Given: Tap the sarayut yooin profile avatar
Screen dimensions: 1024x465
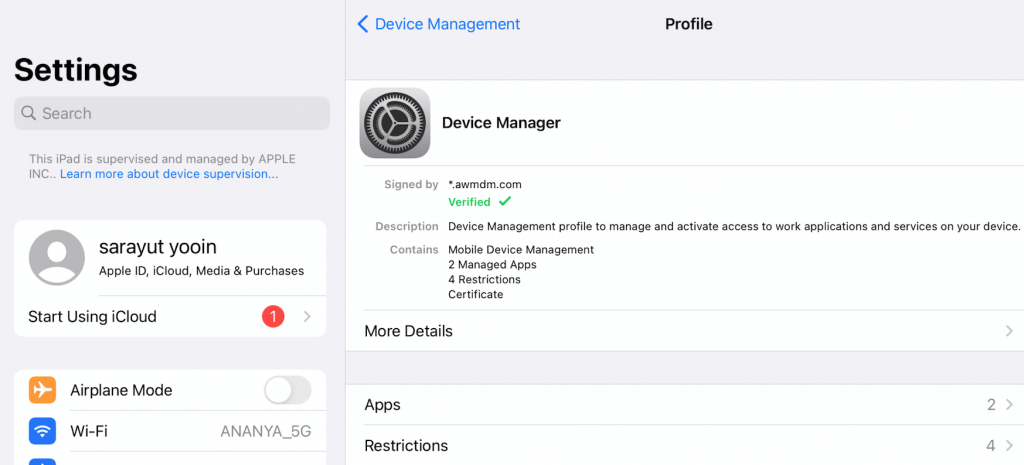Looking at the screenshot, I should [57, 257].
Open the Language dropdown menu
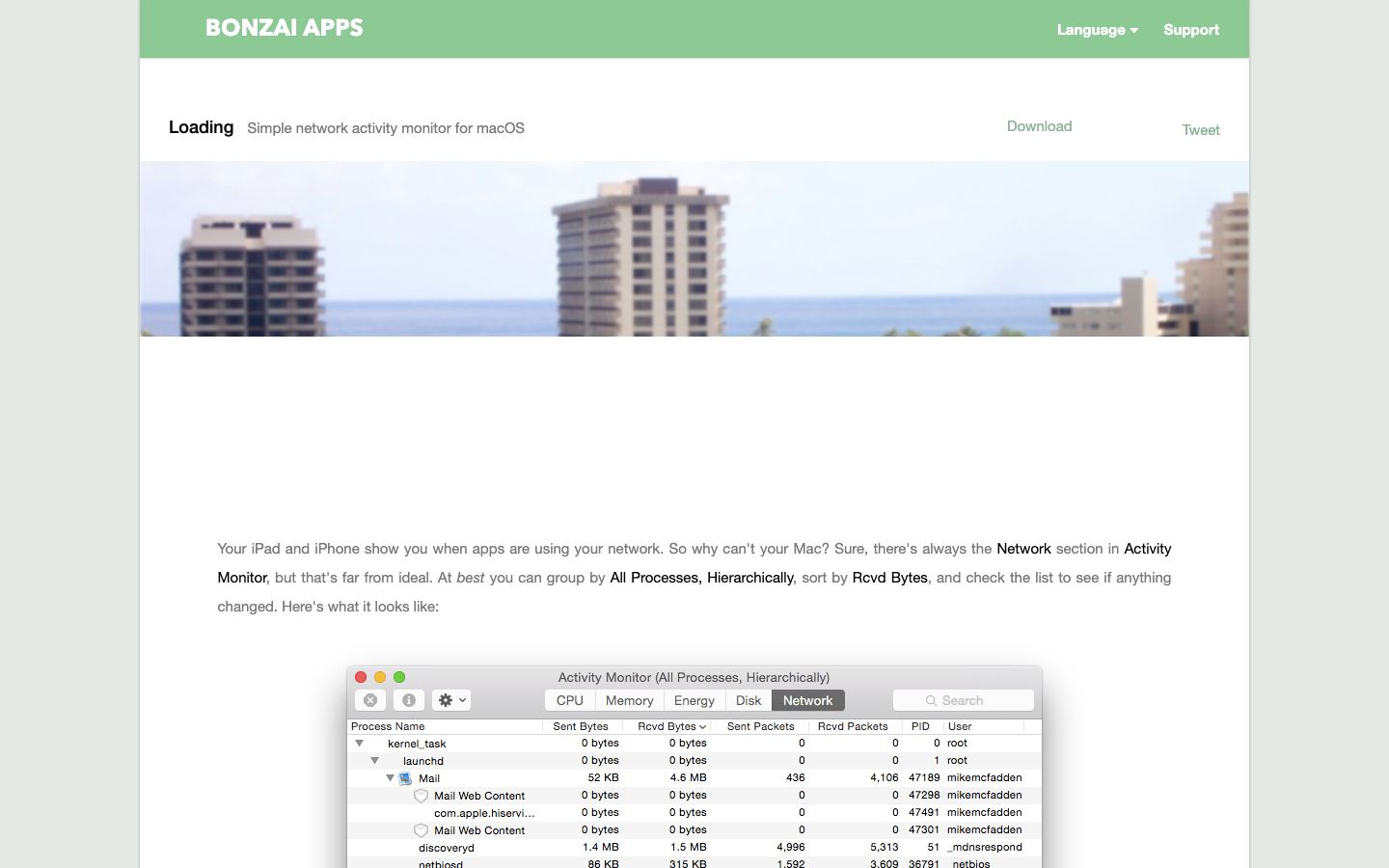This screenshot has width=1389, height=868. 1097,30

EXERCISE INSTRUCTIONS
Retype word for word the span of lines above that begins with the line containing "Screen dimensions: 1024x465" and ends with the last line of the records; skip all pictures.

SOLUTION FOR THIS PROBLEM
Screen dimensions: 1024x465
Looking at the screenshot, I should [57, 257].
Open the Language dropdown menu
This screenshot has width=1389, height=868. 1097,30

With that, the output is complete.